DIRECTIONS.
Whenever a line in the listing contains "icon", copy that line.

::: DATA RECORDS

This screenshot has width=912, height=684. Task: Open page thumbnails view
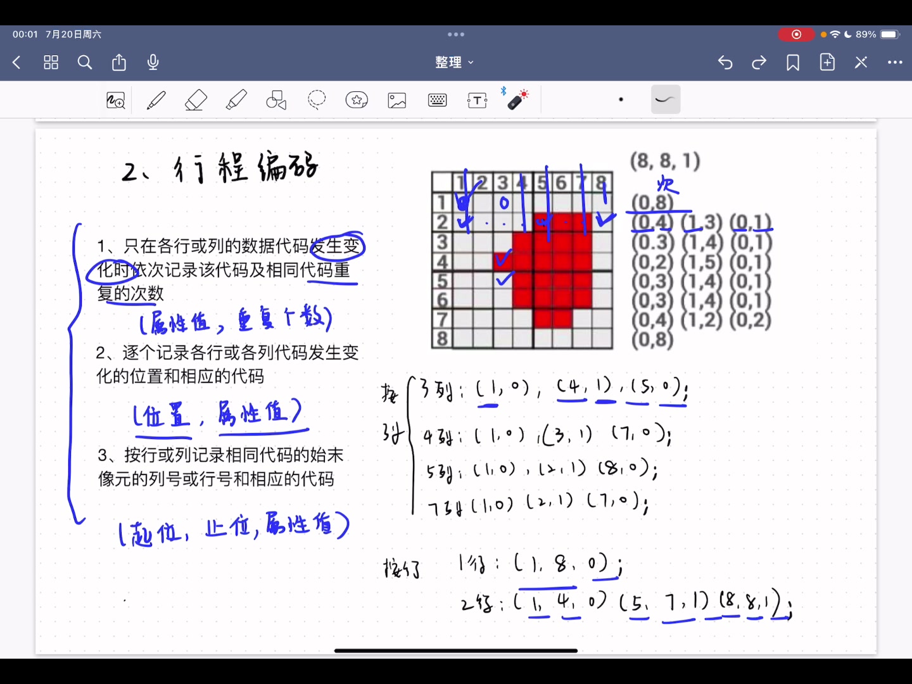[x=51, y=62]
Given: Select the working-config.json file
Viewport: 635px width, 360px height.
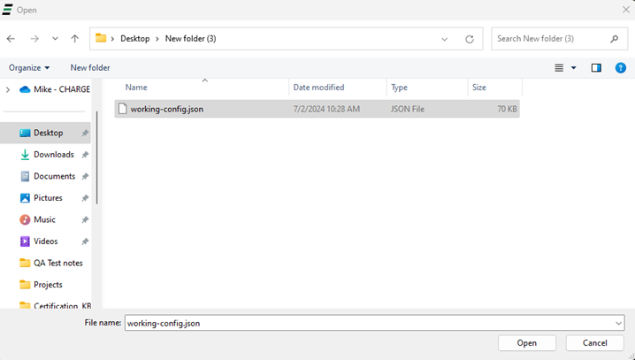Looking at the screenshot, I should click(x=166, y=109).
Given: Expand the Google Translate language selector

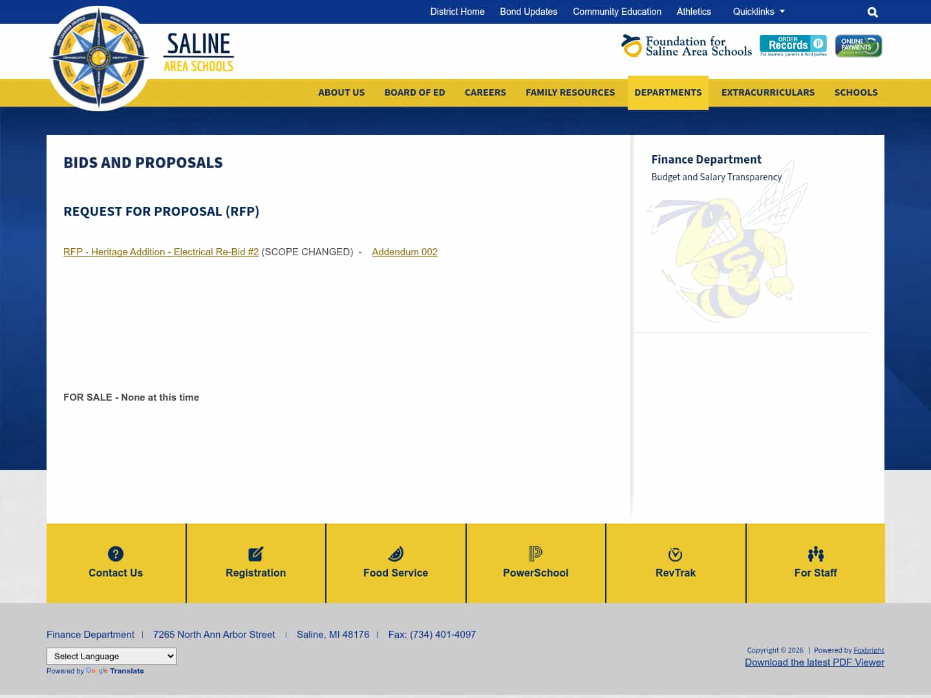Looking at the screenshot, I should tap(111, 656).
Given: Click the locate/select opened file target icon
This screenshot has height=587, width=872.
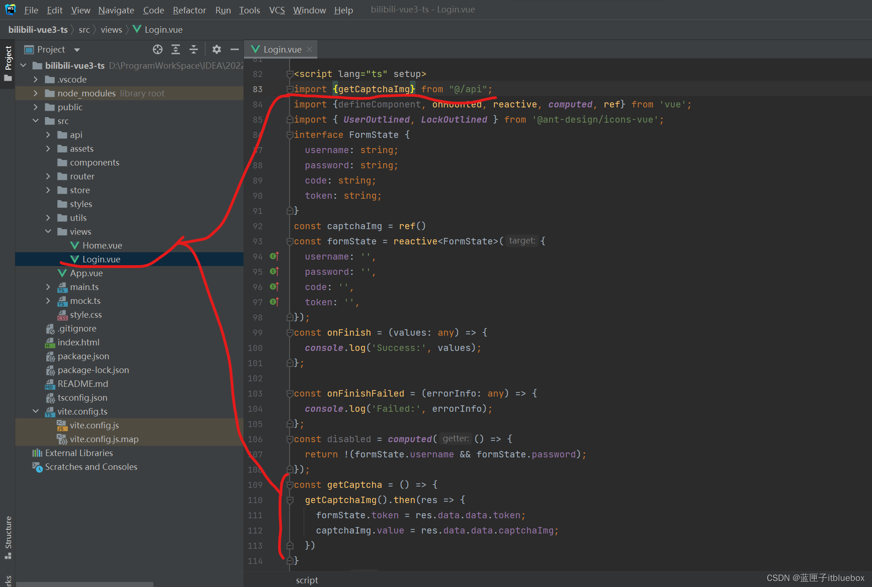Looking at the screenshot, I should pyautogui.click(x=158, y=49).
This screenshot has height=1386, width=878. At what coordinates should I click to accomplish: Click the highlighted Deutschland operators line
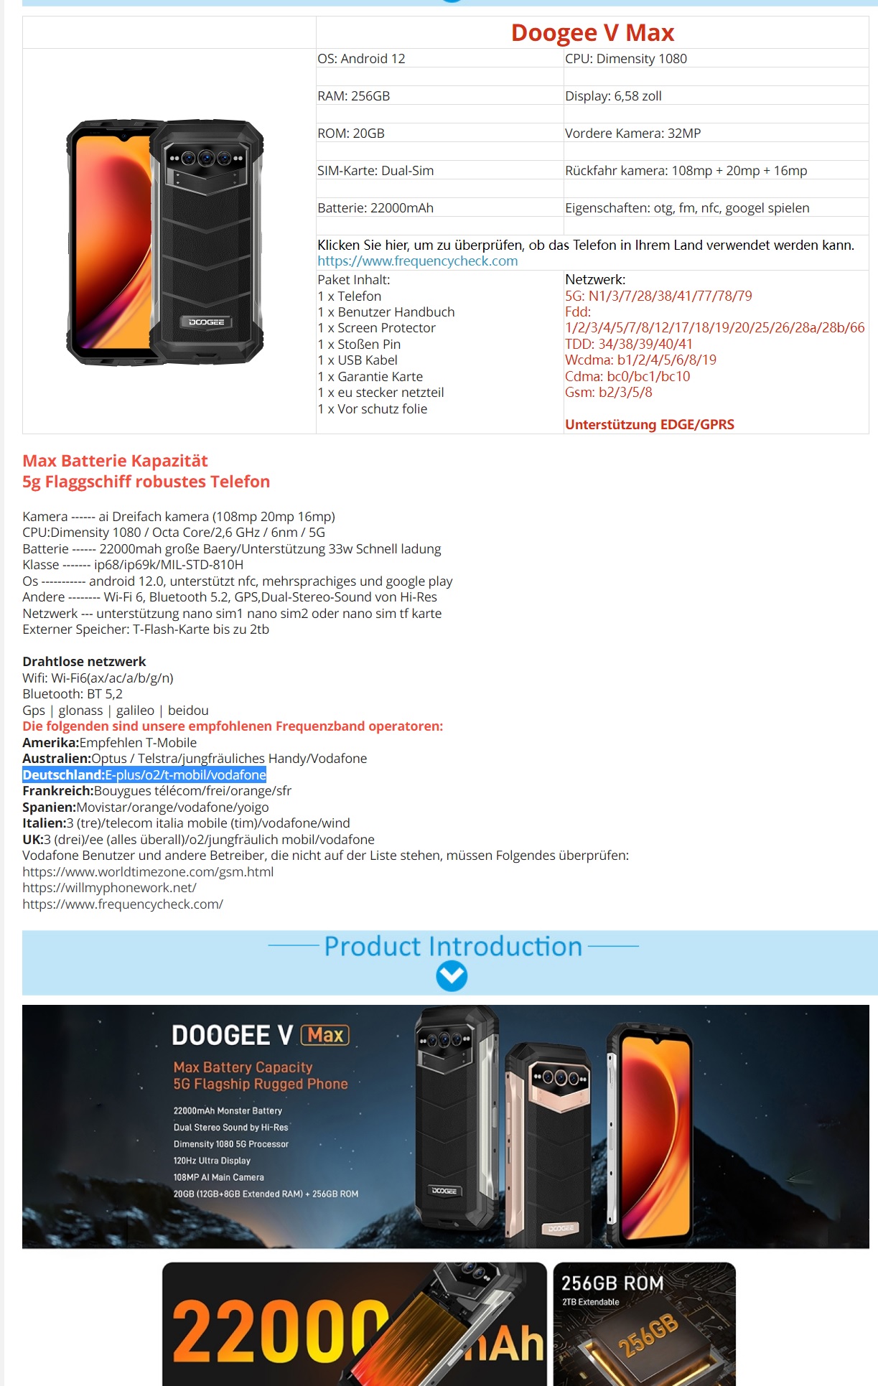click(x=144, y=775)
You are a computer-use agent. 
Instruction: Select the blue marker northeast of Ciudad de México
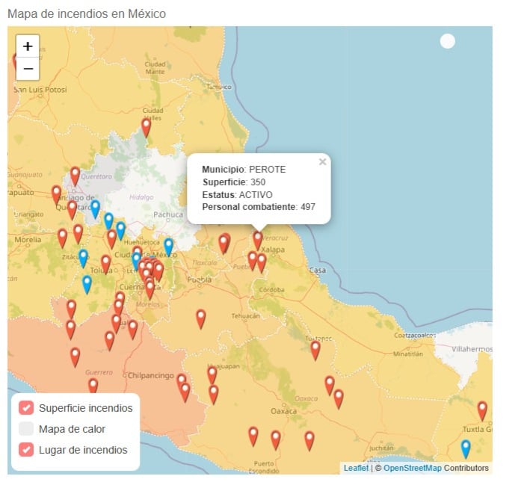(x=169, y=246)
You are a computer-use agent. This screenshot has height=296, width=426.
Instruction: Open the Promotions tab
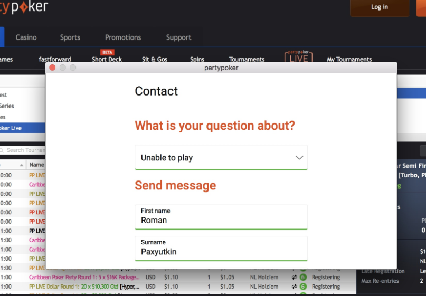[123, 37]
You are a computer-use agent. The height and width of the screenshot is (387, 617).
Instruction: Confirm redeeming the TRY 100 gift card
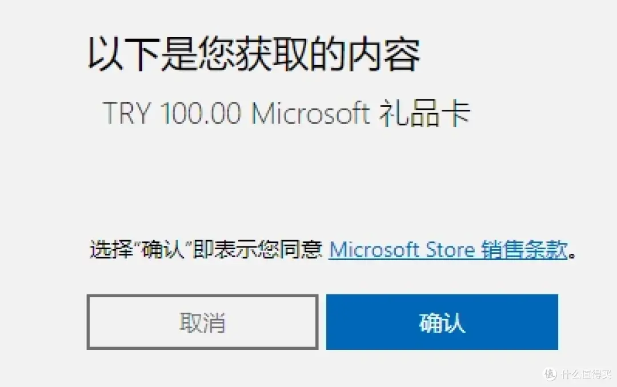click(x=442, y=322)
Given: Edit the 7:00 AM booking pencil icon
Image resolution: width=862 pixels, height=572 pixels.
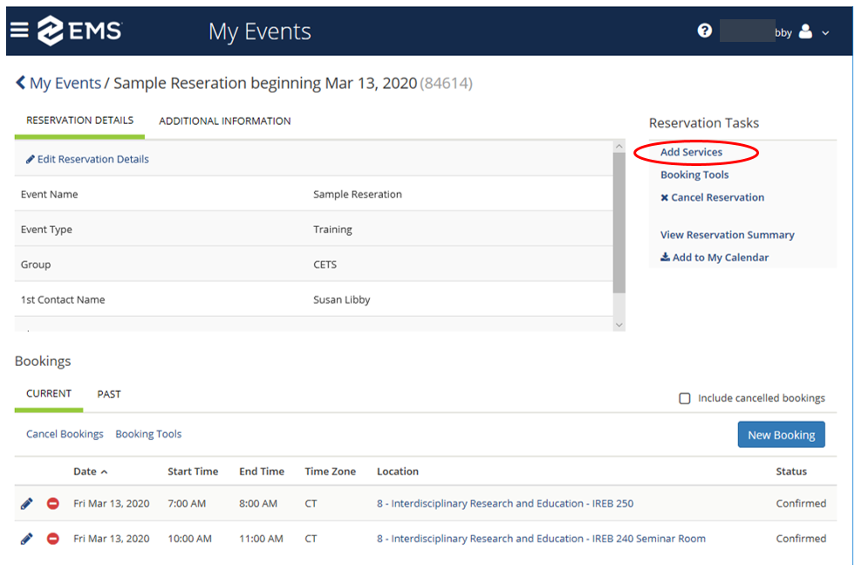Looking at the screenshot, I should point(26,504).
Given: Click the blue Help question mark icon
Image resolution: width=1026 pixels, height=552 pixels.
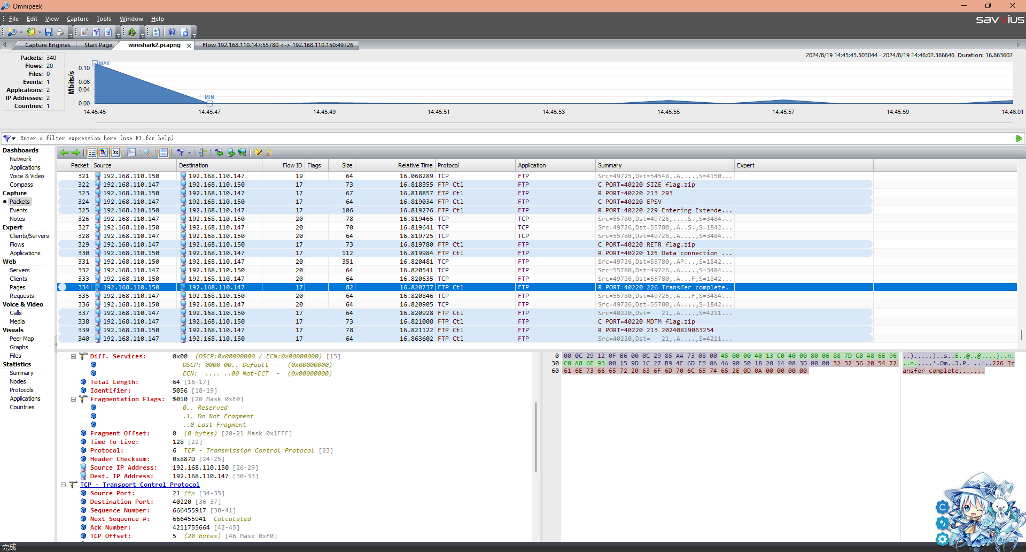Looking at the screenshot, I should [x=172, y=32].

::::::

SOLUTION BELOW.
Given: Click the locate/select opened file target icon
Given: Edit the 7:00 AM booking pencil icon
Given: Click the blue Help question mark icon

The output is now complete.